▽
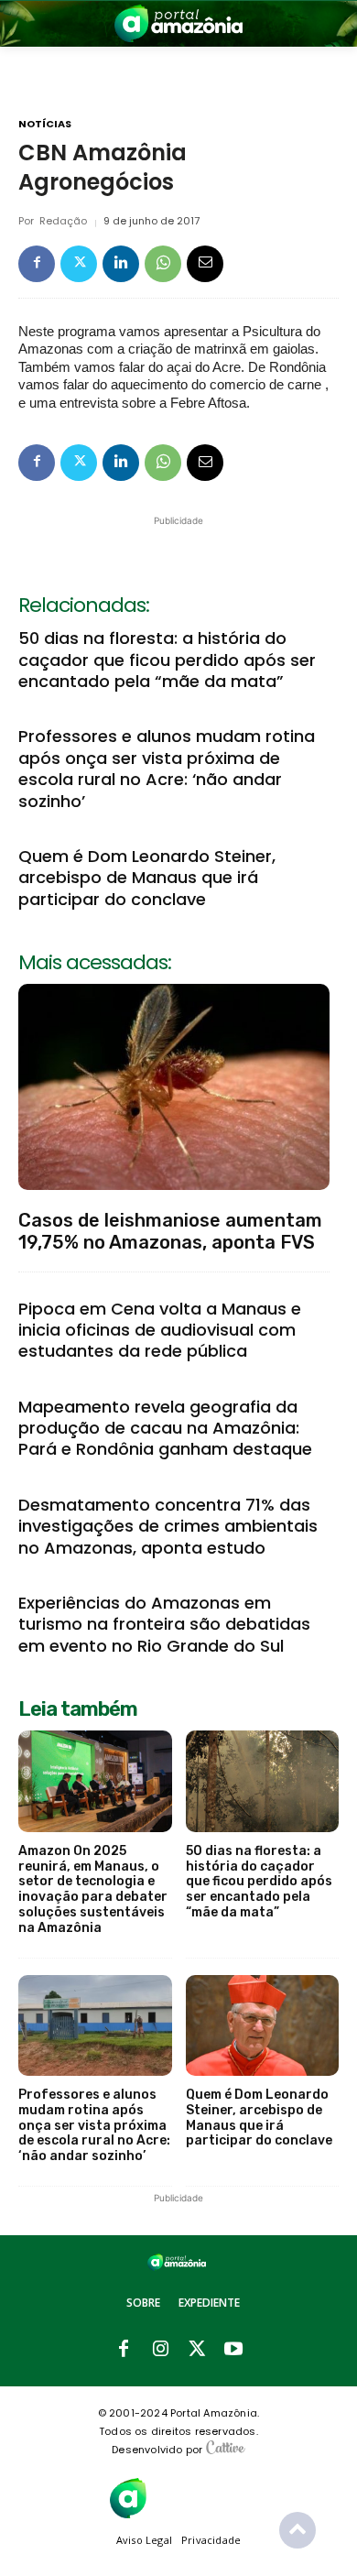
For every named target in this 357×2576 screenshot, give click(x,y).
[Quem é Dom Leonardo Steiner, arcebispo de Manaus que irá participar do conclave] (263, 2026)
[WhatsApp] (163, 264)
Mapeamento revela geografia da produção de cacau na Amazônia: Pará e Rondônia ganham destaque (165, 1428)
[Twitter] (78, 264)
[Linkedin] (121, 264)
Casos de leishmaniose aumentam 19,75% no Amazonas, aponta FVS (170, 1231)
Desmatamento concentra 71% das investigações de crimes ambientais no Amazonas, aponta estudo (168, 1526)
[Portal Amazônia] (178, 23)
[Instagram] (160, 2349)
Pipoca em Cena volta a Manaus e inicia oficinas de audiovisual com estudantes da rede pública (159, 1330)
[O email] (205, 264)
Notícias (44, 124)
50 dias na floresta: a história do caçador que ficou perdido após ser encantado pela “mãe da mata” (167, 660)
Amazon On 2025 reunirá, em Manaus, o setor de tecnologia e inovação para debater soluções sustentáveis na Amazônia (93, 1889)
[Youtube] (233, 2349)
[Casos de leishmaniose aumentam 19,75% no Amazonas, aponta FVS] (174, 1086)
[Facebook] (36, 264)
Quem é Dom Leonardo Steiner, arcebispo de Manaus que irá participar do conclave (147, 878)
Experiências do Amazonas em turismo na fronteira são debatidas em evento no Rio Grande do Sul (164, 1624)
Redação (63, 221)
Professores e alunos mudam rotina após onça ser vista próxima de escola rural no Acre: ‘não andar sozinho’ (166, 768)
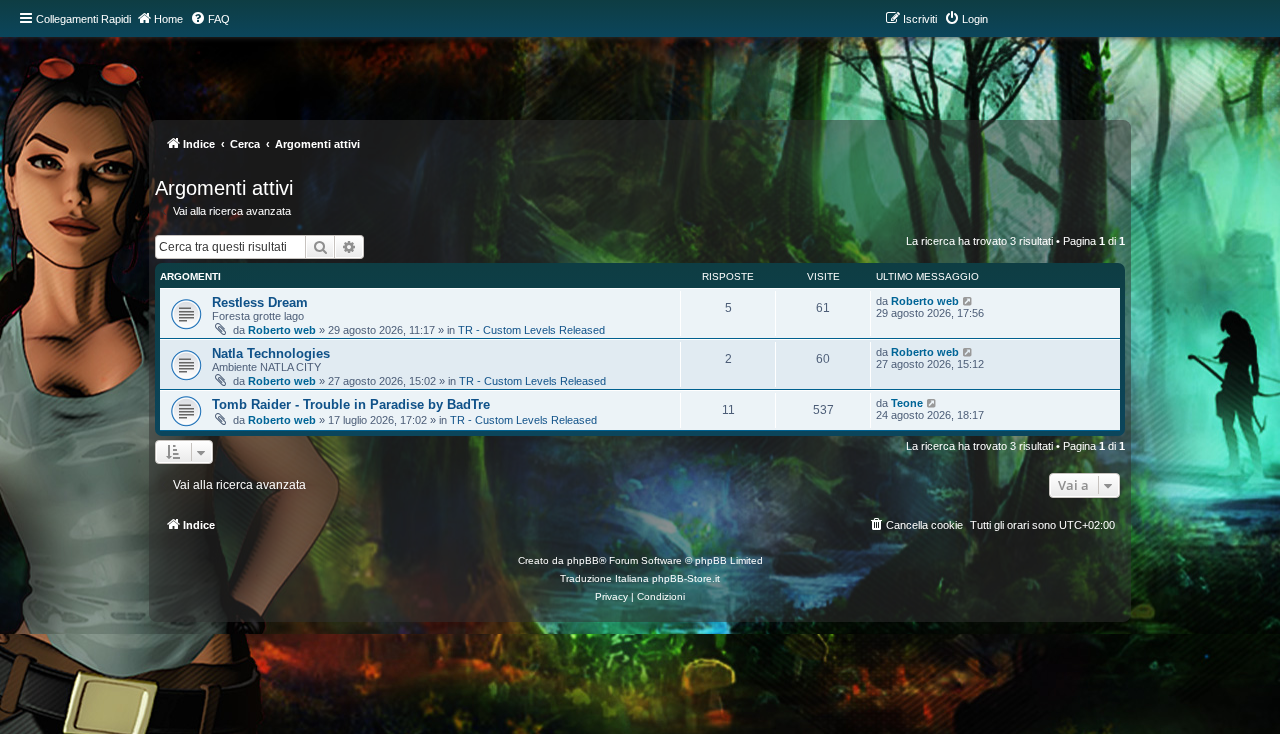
△
[EXERCISE BRIEF] The line containing "[Instagram] (160, 2349)" marks where the copy ends; print every line before it from the start of the records, and that line too, but no pictures.

[COMPLETED EXERCISE]
For every named target in this 357×2576 screenshot, give click(x,y).
[Quem é Dom Leonardo Steiner, arcebispo de Manaus que irá participar do conclave] (263, 2026)
[WhatsApp] (163, 264)
Mapeamento revela geografia da produção de cacau na Amazônia: Pará e Rondônia ganham destaque (165, 1428)
[Twitter] (78, 264)
[Linkedin] (121, 264)
Casos de leishmaniose aumentam 19,75% no Amazonas, aponta FVS (170, 1231)
Desmatamento concentra 71% das investigações de crimes ambientais no Amazonas, aponta estudo (168, 1526)
[Portal Amazônia] (178, 23)
[Instagram] (160, 2349)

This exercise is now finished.